Most Russians believe that the current cease-fire in Ukraine will eventually give way to renewed military action, a poll by the independent Levada Center showed Tuesday.

The poll's publication on Tuesday came as shelling in the eastern Ukrainian city of Donetsk killed at least two people and injured at least seven others, RIA Novosti reported, citing a representative of the separatist Donetsk People's Republic.

A spate of similar incidents in recent months, as Ukrainian troops conduct counter-terrorism operations against the pro-Russian separatists in the east, have apparently impacted the prognoses of ordinary Russians. Fifty-five percent of respondents to the Levada Center poll said they believed that the cease-fire would end with renewed military activity, compared with 46 percent who said the same thing in an earlier poll on the same subject.

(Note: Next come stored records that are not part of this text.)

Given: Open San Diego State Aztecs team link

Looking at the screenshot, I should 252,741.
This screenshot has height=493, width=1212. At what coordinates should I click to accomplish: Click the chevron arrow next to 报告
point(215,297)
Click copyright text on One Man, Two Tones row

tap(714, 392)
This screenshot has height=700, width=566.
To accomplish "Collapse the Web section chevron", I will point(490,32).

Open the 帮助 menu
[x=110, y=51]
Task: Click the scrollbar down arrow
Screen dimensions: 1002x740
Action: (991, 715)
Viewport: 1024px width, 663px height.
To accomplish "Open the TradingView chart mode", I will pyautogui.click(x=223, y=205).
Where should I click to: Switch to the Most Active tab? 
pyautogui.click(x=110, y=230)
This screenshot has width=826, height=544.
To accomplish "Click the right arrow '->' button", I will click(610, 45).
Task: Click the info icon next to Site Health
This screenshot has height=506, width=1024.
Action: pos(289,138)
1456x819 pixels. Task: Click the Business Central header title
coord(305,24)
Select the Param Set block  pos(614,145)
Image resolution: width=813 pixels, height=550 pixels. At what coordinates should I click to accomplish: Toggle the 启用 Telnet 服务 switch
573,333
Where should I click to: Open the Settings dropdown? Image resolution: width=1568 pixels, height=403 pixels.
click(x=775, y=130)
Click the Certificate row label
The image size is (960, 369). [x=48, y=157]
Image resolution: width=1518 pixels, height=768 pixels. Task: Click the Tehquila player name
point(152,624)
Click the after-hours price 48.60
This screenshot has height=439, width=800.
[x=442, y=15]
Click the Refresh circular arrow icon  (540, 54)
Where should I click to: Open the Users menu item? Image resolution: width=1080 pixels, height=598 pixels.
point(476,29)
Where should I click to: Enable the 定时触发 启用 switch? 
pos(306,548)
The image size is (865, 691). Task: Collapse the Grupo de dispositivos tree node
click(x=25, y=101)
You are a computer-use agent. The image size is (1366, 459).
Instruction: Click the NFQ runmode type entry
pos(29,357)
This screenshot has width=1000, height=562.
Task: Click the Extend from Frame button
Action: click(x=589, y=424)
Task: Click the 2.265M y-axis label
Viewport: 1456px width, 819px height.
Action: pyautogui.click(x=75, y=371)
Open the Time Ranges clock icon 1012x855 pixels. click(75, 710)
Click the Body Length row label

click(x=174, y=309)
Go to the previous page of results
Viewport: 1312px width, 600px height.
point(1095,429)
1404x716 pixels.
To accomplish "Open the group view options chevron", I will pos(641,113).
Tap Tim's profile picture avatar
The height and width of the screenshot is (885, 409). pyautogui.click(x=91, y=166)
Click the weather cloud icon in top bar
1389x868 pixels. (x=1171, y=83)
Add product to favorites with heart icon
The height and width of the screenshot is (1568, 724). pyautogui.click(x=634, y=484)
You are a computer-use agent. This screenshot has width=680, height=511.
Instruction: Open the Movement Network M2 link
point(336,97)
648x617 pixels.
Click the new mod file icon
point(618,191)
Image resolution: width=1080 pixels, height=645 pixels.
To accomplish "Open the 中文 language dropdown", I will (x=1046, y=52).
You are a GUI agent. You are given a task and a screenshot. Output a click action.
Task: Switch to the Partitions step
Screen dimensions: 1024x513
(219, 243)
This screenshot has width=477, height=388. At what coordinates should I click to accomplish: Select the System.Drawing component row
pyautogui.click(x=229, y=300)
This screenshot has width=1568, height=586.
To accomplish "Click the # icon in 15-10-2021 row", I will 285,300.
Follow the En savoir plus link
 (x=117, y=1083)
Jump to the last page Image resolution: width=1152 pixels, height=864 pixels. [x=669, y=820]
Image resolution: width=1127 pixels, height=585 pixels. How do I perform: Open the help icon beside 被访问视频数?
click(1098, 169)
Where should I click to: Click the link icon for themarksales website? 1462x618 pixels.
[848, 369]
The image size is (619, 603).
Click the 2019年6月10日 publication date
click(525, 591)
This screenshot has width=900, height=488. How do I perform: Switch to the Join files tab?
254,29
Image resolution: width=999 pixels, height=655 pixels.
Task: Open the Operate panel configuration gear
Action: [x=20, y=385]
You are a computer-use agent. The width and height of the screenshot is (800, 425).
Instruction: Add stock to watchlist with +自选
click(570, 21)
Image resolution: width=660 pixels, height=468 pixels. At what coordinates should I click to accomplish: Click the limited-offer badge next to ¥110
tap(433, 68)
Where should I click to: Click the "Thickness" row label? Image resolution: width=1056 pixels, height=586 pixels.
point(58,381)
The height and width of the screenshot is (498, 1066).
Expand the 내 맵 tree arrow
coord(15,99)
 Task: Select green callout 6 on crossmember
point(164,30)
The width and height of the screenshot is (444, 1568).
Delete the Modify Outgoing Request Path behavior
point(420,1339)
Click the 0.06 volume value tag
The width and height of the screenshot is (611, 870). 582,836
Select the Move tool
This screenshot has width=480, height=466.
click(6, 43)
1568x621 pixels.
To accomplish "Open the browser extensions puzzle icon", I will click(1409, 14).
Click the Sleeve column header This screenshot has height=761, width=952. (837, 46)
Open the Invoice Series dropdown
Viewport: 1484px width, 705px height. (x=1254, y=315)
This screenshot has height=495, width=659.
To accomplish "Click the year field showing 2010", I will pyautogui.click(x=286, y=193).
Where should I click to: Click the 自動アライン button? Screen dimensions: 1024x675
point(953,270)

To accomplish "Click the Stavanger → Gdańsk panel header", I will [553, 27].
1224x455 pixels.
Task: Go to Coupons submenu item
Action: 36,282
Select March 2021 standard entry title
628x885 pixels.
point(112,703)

Only 21 percent of respondents to the latest poll said they believed the cease-fire would end with both sides signing a deal for a peaceful settlement of the conflict. Another 25 percent expressed difficulty answering the question.

As for how Russia should hypothetically respond to any spike in military activity in eastern Ukraine, most respondents to the survey were opposed to military intervention. Fifty-eight percent responded negatively to the question, with 26 percent saying Russia should definitely not intervene and another 32 percent saying Russia should "probably" not intervene.

The poll also revealed that the majority of Russians believe Moscow should recognize the sovereignty of the Donetsk People's Republic and nearby Luhansk People's Republic, with 65 percent in favor. Only 12 percent said Moscow should not recognize the self-proclaimed republics, and another 23 percent of respondents expressed difficulty answering.

In response to a question on Ukraine's own status as a nation, 41 percent of respondents said Ukraine does not have its own history, and another 41 percent said it has a longstanding history.

The poll, conducted on Nov. 14-17 among 1,600 adults across the country, had a margin of error of no more than 3.4 percent.